Test - a way to establish if something is acceptable or not - is one of the world's most commonly performed procedures. Billions of years ago, Mother Nature established agile processes to test molecules, cells and organisms while creating them. Stone age toolmakers were checking if their tool was doing what it was supposed to do before using it. Ancient humans assessed others for civil service and education. How did all those tests evolved with time?
The need to scale up led to automation. Educators got standardized tests and scanners. Software Quality Assurance professionals mastered machine-driven test cases and new test automation frameworks, teaming with software developers for better productivity. Medical testing evolved from tasting urine to sophisticated techniques and molecular diagnostics. At the forefront of test automation, electronic design engineers moved from asking "Does it work?" to "Are all elements present and working?" to "What could go wrong with this design?" focusing on defect-, circuit-, environment- and equipment-dependent variations.

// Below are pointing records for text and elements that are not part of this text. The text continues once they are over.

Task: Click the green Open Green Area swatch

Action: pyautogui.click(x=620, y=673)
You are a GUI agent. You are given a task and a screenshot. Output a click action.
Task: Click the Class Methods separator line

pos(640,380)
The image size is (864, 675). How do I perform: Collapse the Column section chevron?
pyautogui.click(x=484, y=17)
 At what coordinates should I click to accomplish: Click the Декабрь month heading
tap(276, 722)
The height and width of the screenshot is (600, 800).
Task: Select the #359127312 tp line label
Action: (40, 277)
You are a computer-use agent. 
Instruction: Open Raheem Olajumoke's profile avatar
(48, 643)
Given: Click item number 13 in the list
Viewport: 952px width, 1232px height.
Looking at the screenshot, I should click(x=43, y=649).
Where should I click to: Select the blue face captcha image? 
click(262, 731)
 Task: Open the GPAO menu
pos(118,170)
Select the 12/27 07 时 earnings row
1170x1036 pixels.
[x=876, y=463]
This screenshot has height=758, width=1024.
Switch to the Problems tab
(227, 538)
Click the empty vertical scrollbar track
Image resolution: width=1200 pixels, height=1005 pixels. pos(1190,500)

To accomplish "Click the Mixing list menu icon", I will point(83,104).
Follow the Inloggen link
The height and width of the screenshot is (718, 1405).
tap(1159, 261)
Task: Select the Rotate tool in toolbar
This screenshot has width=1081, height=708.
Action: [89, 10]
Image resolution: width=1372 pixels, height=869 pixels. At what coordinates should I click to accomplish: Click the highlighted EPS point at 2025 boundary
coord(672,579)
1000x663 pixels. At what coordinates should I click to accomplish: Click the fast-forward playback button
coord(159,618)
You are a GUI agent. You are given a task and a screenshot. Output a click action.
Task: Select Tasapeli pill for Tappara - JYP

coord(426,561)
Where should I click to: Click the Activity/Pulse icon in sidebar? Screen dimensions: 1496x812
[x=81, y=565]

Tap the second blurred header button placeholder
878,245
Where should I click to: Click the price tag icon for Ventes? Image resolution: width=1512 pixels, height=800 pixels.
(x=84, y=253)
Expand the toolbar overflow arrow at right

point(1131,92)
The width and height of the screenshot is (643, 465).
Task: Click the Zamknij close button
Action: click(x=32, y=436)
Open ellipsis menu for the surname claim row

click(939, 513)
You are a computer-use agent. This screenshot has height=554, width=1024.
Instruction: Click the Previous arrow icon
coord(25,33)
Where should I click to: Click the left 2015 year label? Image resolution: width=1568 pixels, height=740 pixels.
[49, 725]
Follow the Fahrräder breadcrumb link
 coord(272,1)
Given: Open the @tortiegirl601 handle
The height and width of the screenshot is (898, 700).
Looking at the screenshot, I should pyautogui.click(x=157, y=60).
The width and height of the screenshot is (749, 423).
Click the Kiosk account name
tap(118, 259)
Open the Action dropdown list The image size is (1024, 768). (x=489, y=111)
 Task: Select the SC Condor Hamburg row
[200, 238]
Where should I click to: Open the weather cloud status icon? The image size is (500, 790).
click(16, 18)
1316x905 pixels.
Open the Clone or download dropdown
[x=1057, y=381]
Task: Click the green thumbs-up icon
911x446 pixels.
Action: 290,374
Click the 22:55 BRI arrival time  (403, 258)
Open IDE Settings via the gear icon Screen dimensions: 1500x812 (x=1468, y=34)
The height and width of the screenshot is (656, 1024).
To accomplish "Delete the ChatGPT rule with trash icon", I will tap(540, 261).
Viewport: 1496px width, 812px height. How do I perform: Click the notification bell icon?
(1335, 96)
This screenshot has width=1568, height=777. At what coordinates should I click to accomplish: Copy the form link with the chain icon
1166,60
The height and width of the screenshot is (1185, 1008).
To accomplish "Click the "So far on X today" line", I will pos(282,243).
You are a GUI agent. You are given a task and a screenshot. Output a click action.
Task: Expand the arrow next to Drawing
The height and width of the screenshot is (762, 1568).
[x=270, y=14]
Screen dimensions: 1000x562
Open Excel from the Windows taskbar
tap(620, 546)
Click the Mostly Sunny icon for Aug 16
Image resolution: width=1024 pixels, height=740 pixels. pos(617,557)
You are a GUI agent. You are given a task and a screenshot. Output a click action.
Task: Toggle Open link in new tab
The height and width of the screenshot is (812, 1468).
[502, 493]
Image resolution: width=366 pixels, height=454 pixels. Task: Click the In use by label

Will artificial Intelligence take over, testing software, hardware and interviewing people for the AI-proof jobs? Will the Internet of Things and Wearables improve the assessment of people's health, educational progress and behavior? Will medical diagnostics merge with therapeutics enhancing nature's proof-reading and error correction mechanisms? Will crowdsourcing evolve into testsourcing with everyone everywhere being a tester of something for public good?
Perhaps. We have already started to explore AI-powered bots testing apps and see Artificial Intelligence challenging medical doctors on their home turf, so anything is possible.